MicroSIM card

Cracked encryption allows hackers to potentially clone your SIM, priovided you're still using an out-dated encryption protocol.

Over the weekend some news broke about an exploit that affects millions of phone users. Apparently, the encryption used has a flaw that allows a hacker to clone the encryption credentials of a SIM (Subscriber Identity Module) card, potentially allowing them to clone your SIM card and retrieve things like information about your plan and payments, or identify you on the network.

It sounds scary, and it is for the 500 million affected SIM cards in the wild. But like any good security scare worth it's salt, there's a lot more to the story than we're hearing. Click through and we'll talk about it a bit.

Source: Security Research Labs

How it works

An attacker can send a command that looks a lot like the command your carrier sends to let your phone know there is an over-the-air update ready. This command is invalid, because the attacker doesn't have the correct encryption key. Your phone will then send back an error message that is signed with the correct encryption key. Once the potential hacker has the correct signing key, they can use some software to brute-force crack the key and have a copy of their own. Using this valid key, a new message can be sent about an OTA, which your phone will download because the key is valid. This OTA can be an application that retrieves all your SIM card data, allowing the attacker to clone it.

(Work to complete):
- A) Reproduce the passage of the SIM card security article from "MicroSIM card" up to and including "about it a bit.".
- B) Can you output the records from the first line up to and including the line with "search-members-group is located" as a Markdown table with columns Row and Line, numbering each row, skipping blank lines, and leaving out the pictures?

(Exercise data):
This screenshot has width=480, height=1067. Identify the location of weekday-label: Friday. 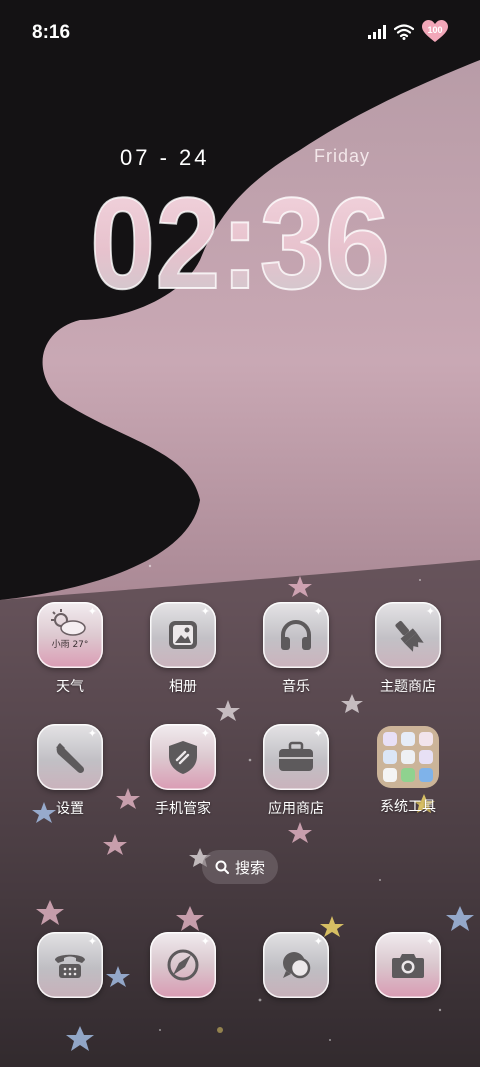
(342, 156).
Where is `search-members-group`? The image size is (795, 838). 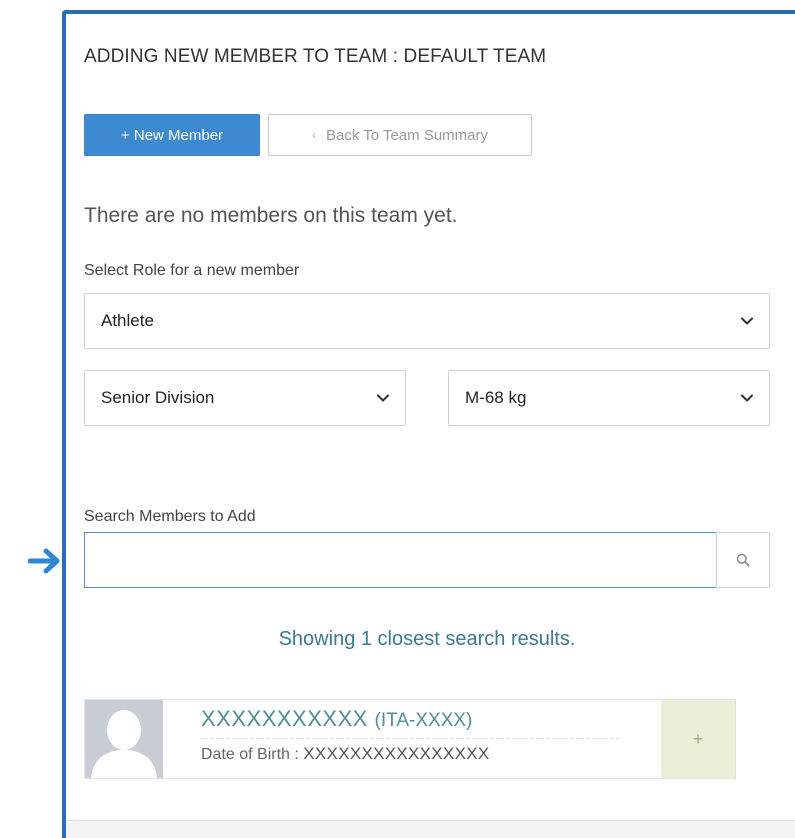
search-members-group is located at coordinates (427, 560).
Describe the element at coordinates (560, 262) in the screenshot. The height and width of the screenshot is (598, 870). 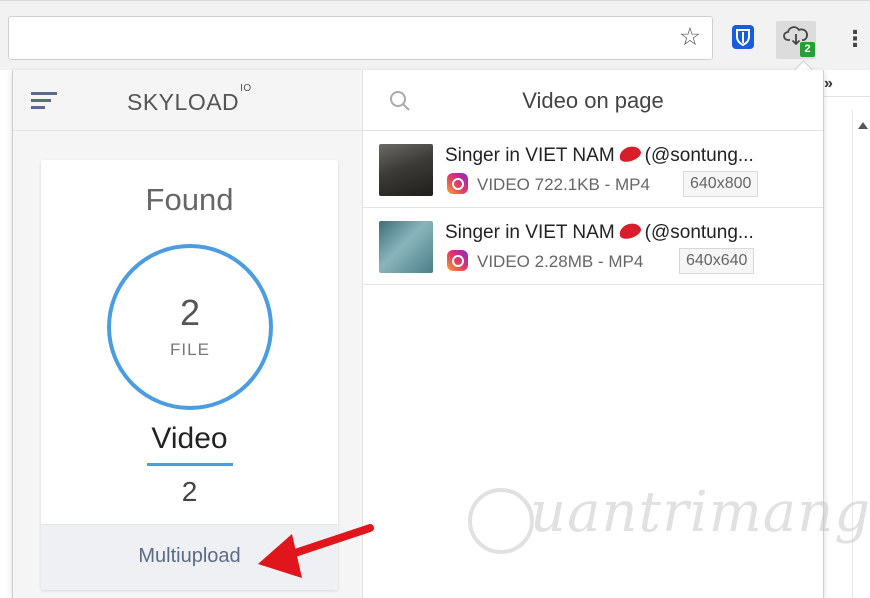
I see `video-meta: VIDEO 2.28MB - MP4` at that location.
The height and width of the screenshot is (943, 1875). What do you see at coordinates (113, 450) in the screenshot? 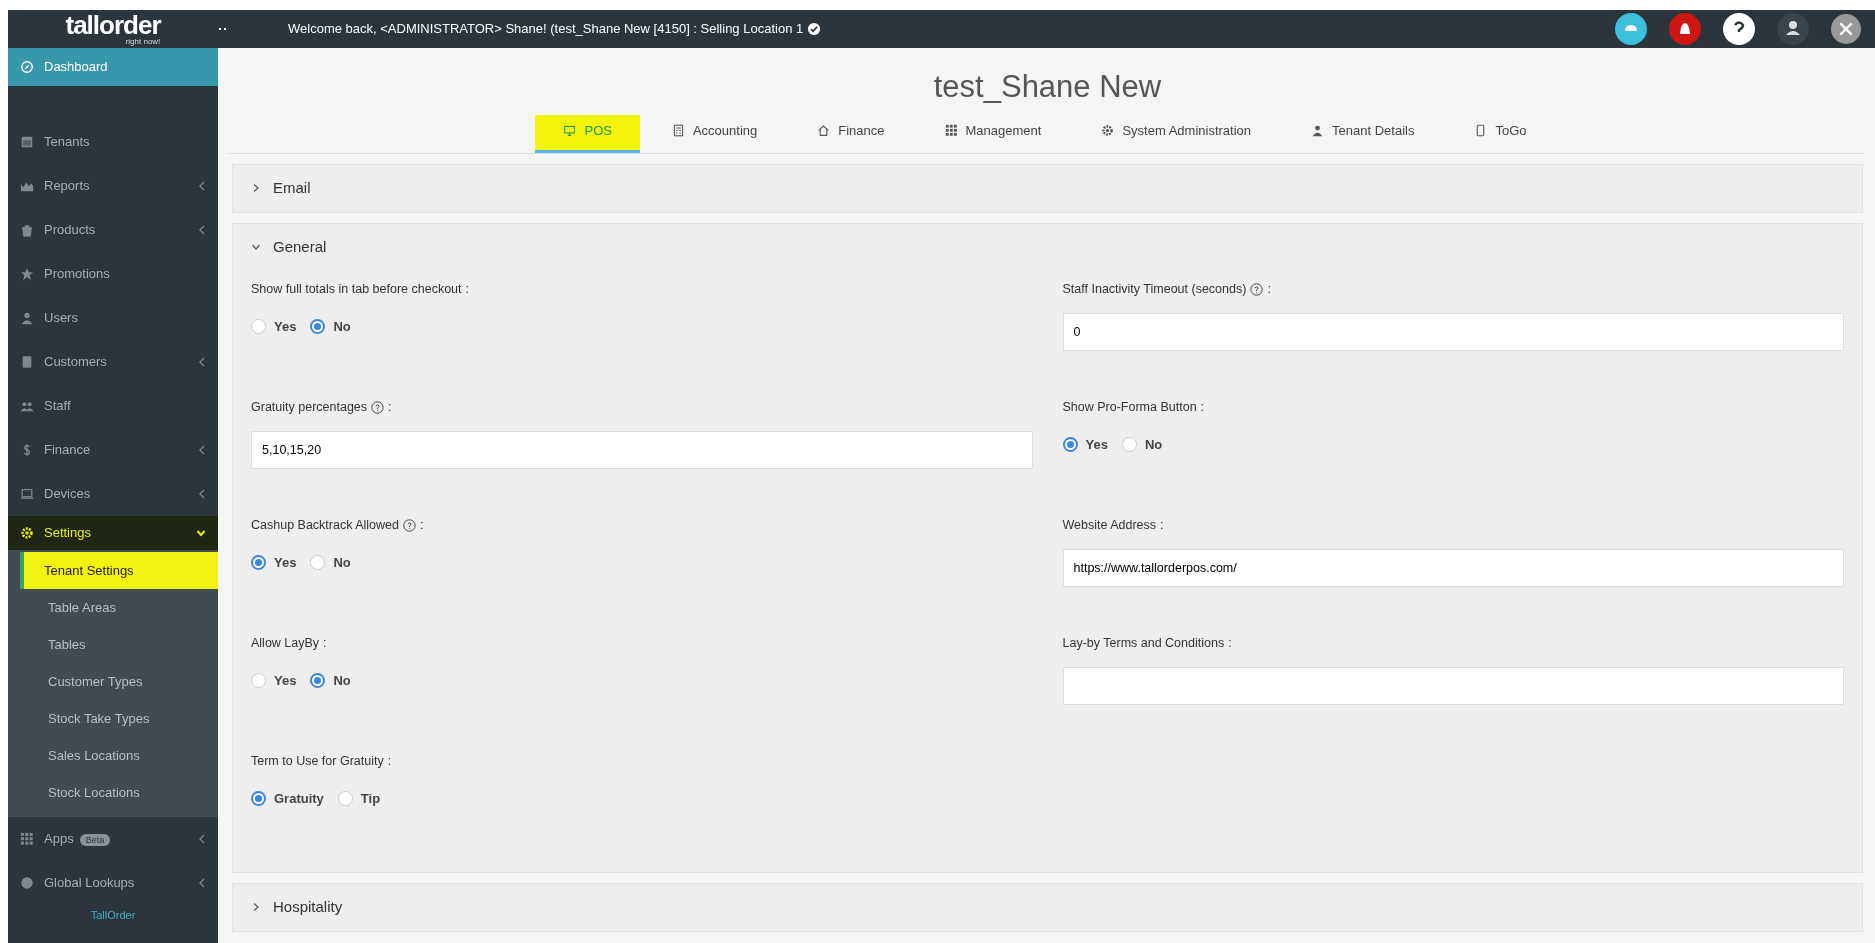
I see `sidebar-item: Finance` at bounding box center [113, 450].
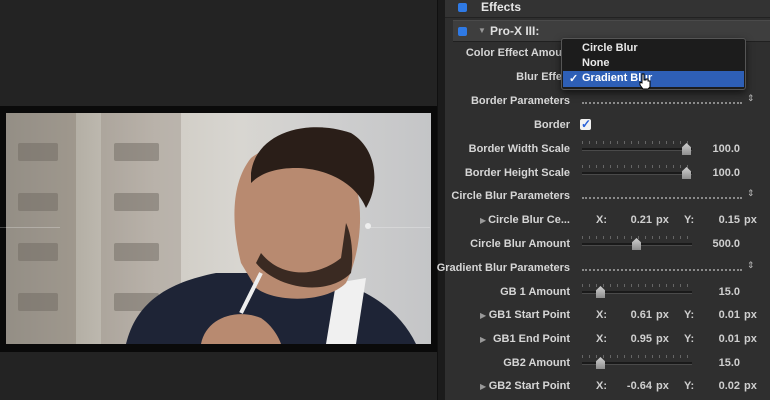 The image size is (770, 400). Describe the element at coordinates (532, 339) in the screenshot. I see `gb1-end-point-label: GB1 End Point` at that location.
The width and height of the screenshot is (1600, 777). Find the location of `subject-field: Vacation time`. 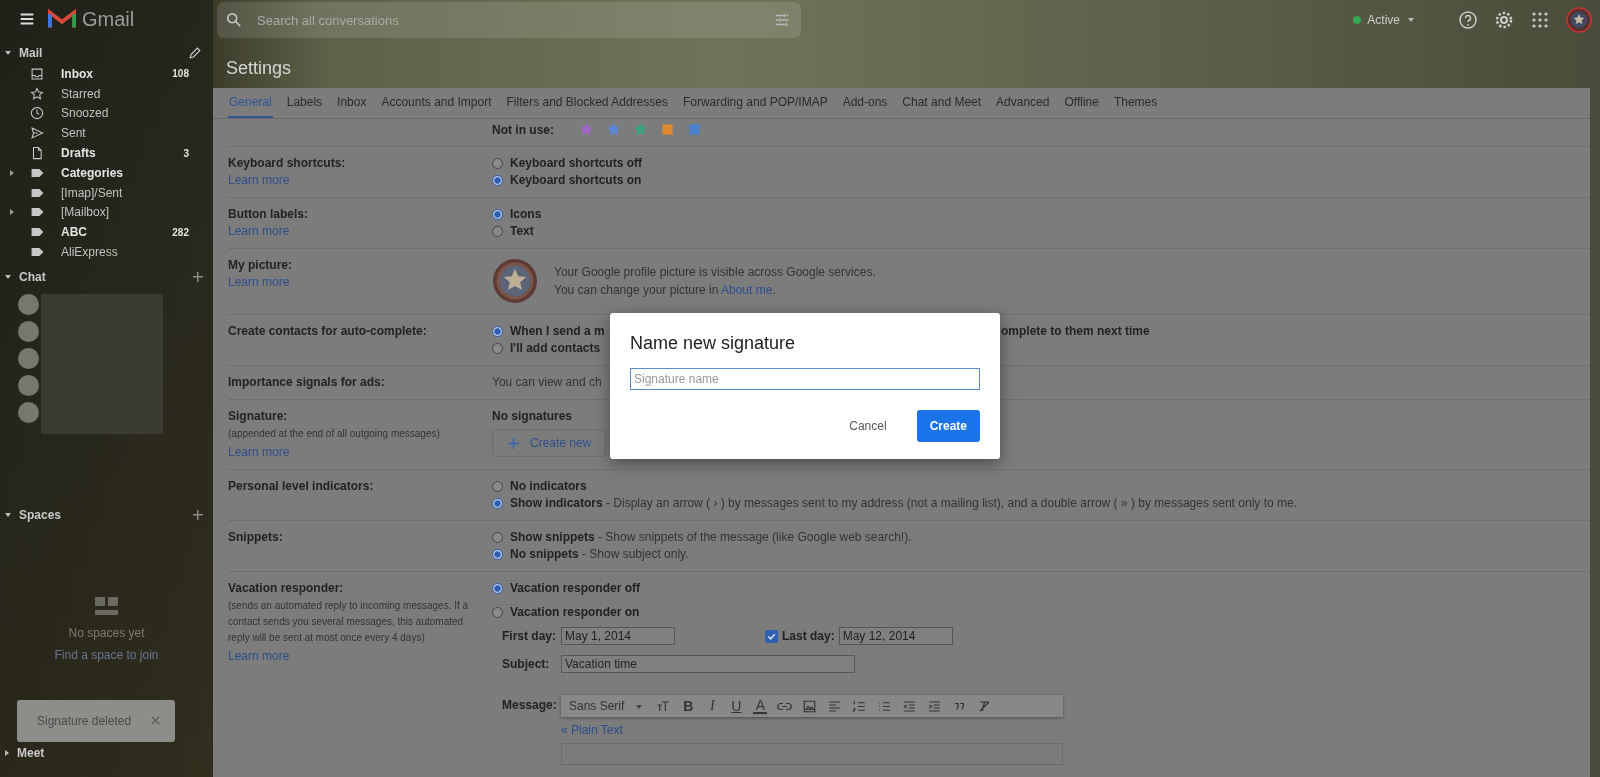

subject-field: Vacation time is located at coordinates (708, 664).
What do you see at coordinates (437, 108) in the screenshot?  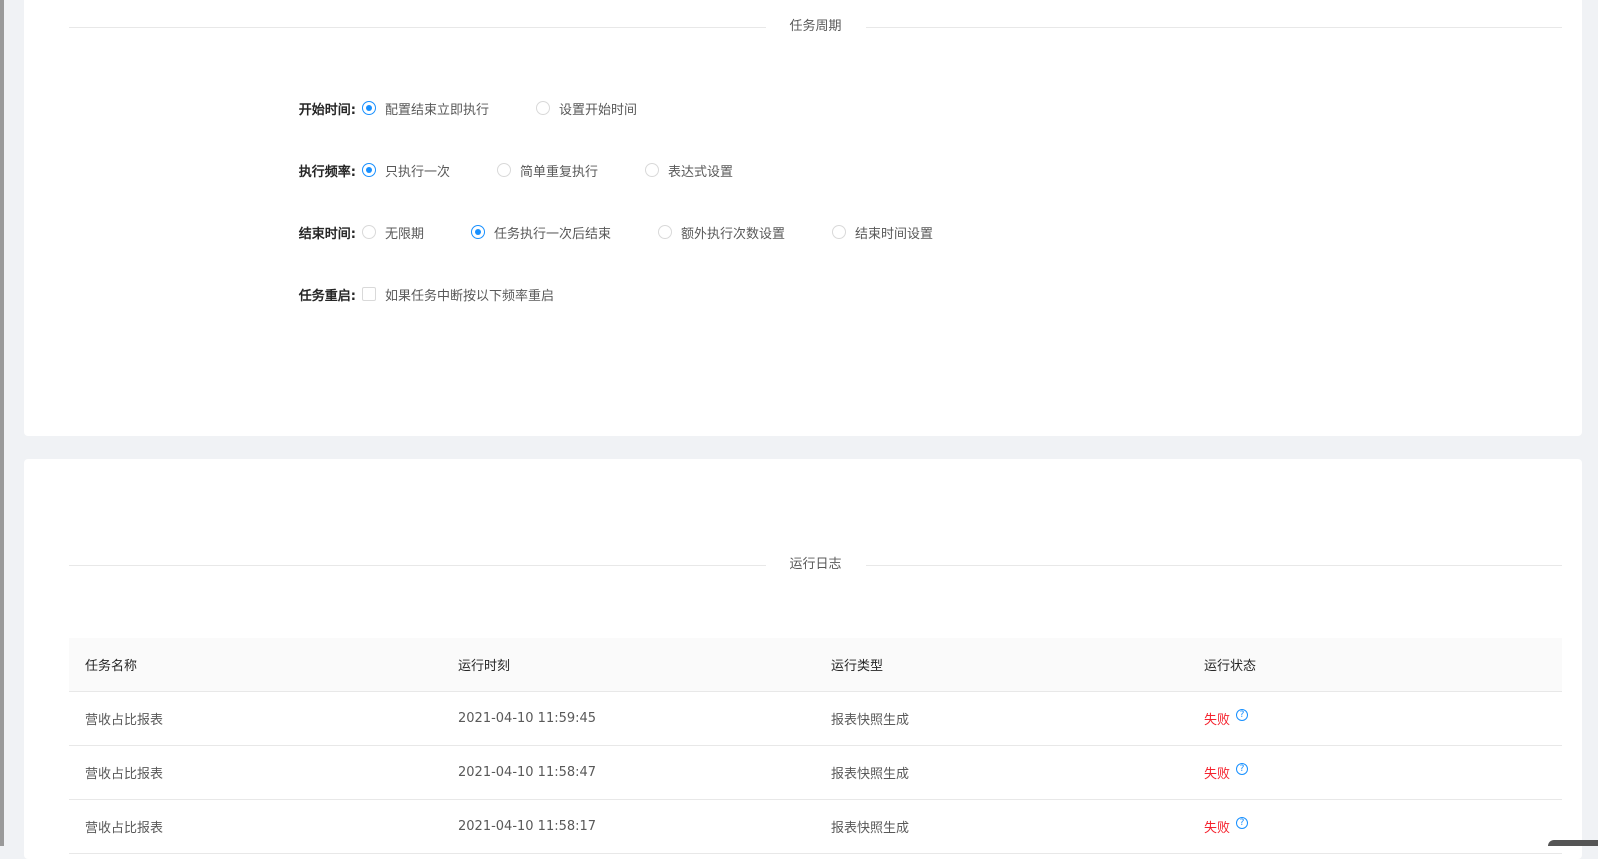 I see `start-immediately-label: 配置结束立即执行` at bounding box center [437, 108].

(Answers for the exercise):
- A)
MicroSIM card

Cracked encryption allows hackers to potentially clone your SIM, priovided you're still using an out-dated encryption protocol.

Over the weekend some news broke about an exploit that affects millions of phone users. Apparently, the encryption used has a flaw that allows a hacker to clone the encryption credentials of a SIM (Subscriber Identity Module) card, potentially allowing them to clone your SIM card and retrieve things like information about your plan and payments, or identify you on the network.

It sounds scary, and it is for the 500 million affected SIM cards in the wild. But like any good security scare worth it's salt, there's a lot more to the story than we're hearing. Click through and we'll talk about it a bit.

- B)
| Row | Line |
|---|---|
| 1 | This screenshot has width=480, height=1067. Identify the location of weekday-label: Friday.  |
| 2 | (342, 156). |
| 3 | Where is `search-members-group`? The image size is (795, 838).  |
| 4 | search-members-group is located at coordinates (427, 560). |